Click-target data:
□ □ □

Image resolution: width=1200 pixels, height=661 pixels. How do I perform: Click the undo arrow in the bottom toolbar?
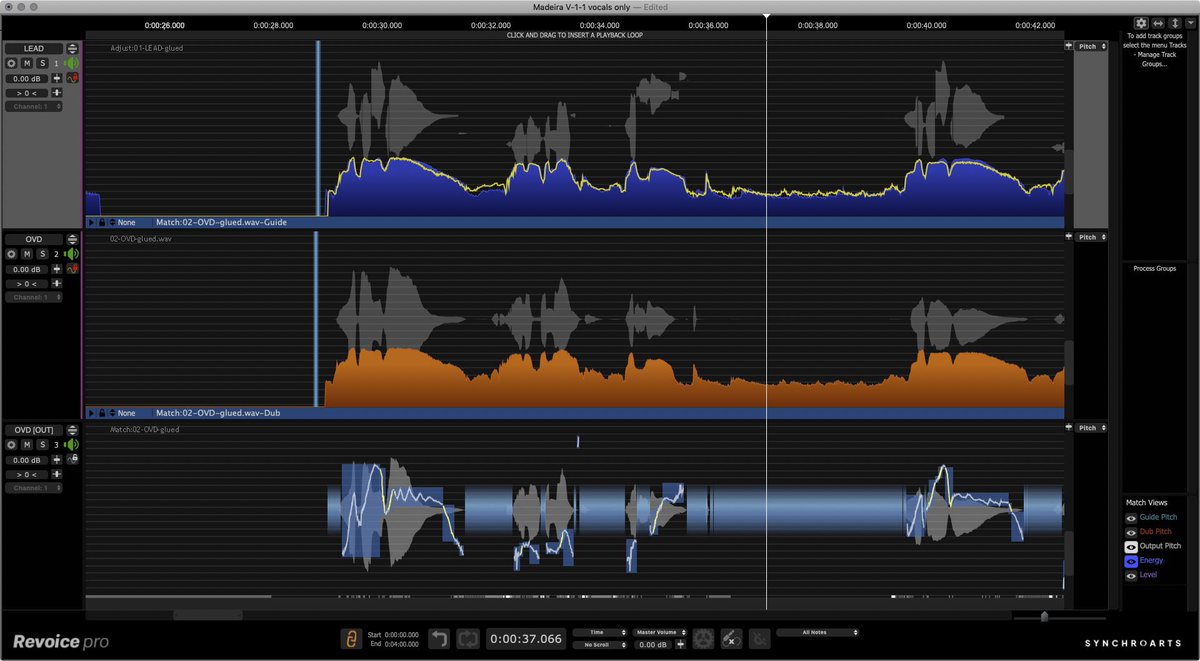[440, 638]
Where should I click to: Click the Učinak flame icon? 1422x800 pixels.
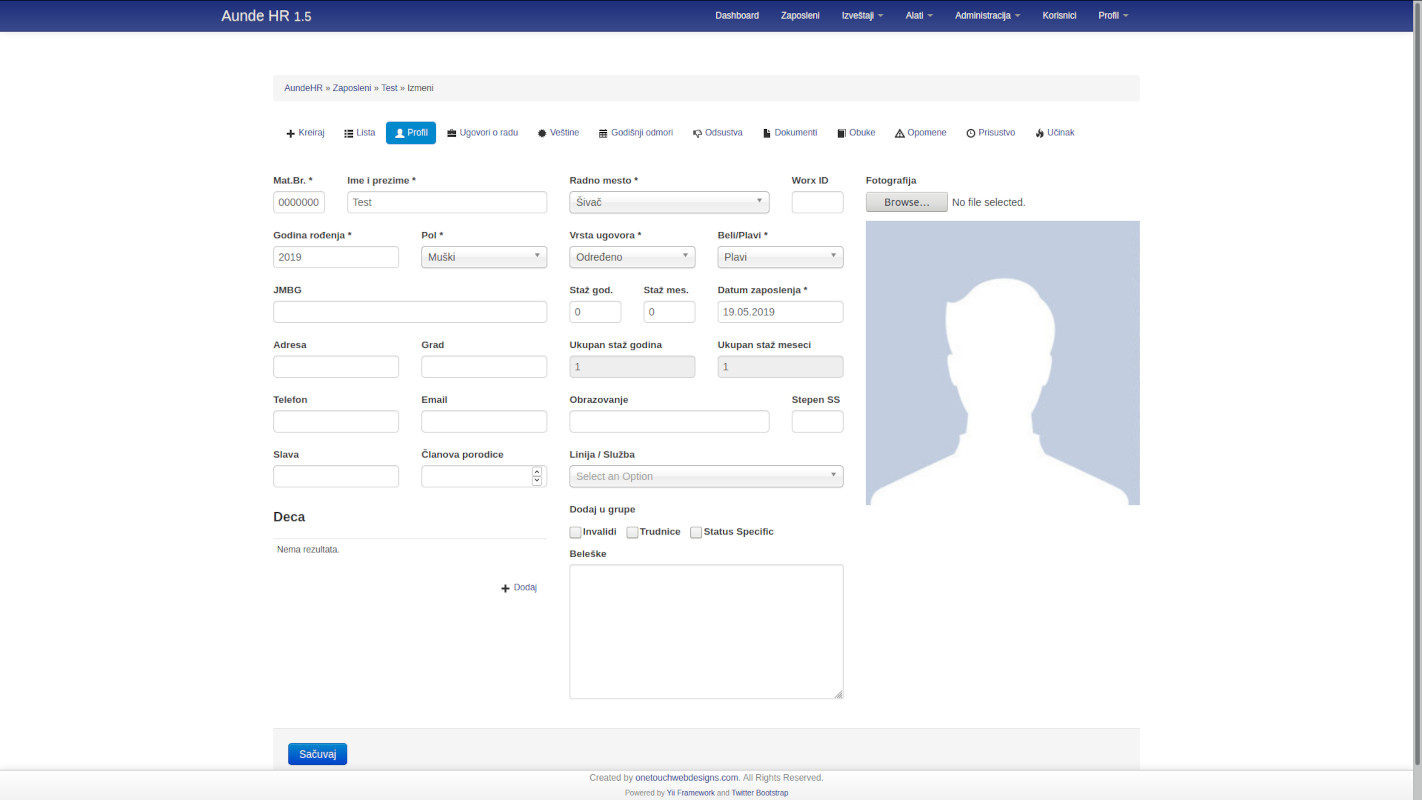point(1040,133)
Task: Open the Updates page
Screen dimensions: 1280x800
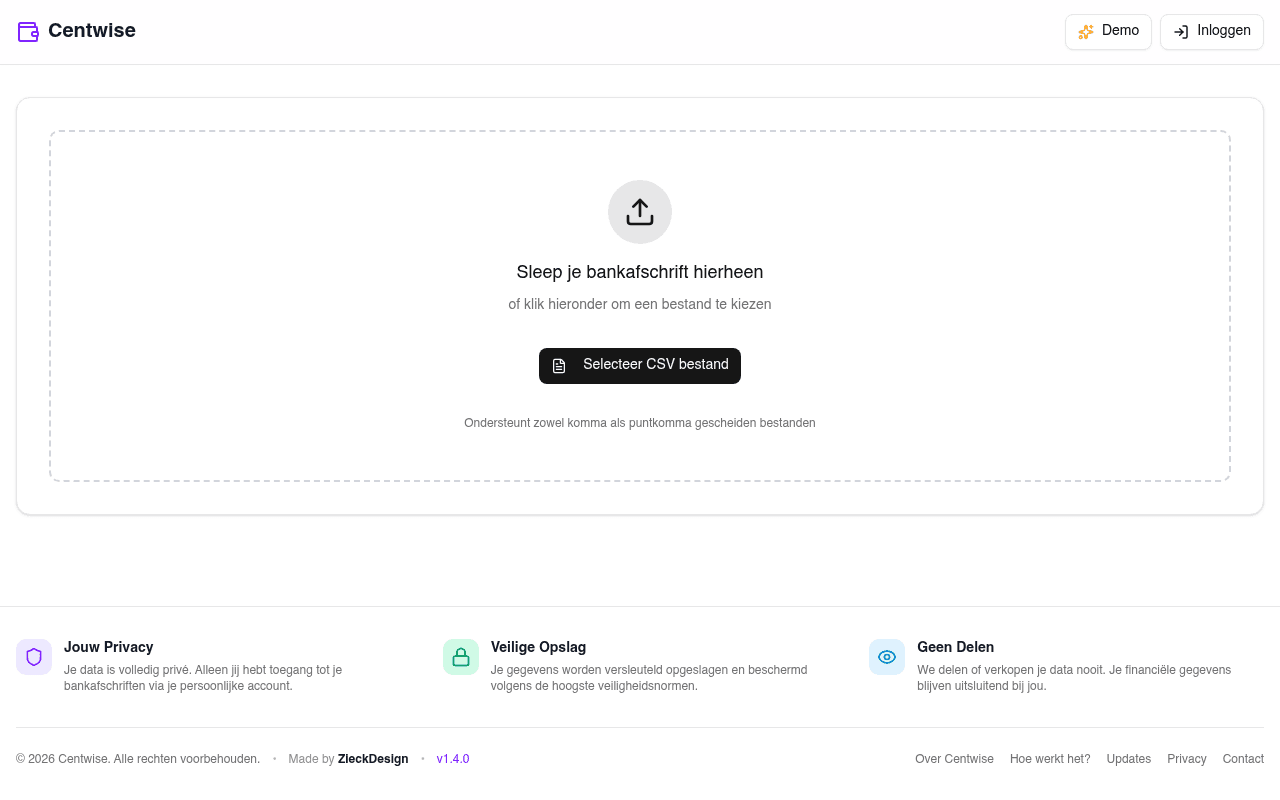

□ □ □

# Task details
Format the lines of all the entries above as a JSON list of strings, one string per line, with blank lines left out. Leave the pictures out of the answer.

# Response
[
  "Image resolution: width=1200 pixels, height=661 pixels. How do I perform: Click the undo arrow in the bottom toolbar?",
  "[440, 638]",
  "Where should I click to: Click the Učinak flame icon? 1422x800 pixels.",
  "point(1040,133)",
  "Task: Open the Updates page",
  "Screen dimensions: 1280x800"
]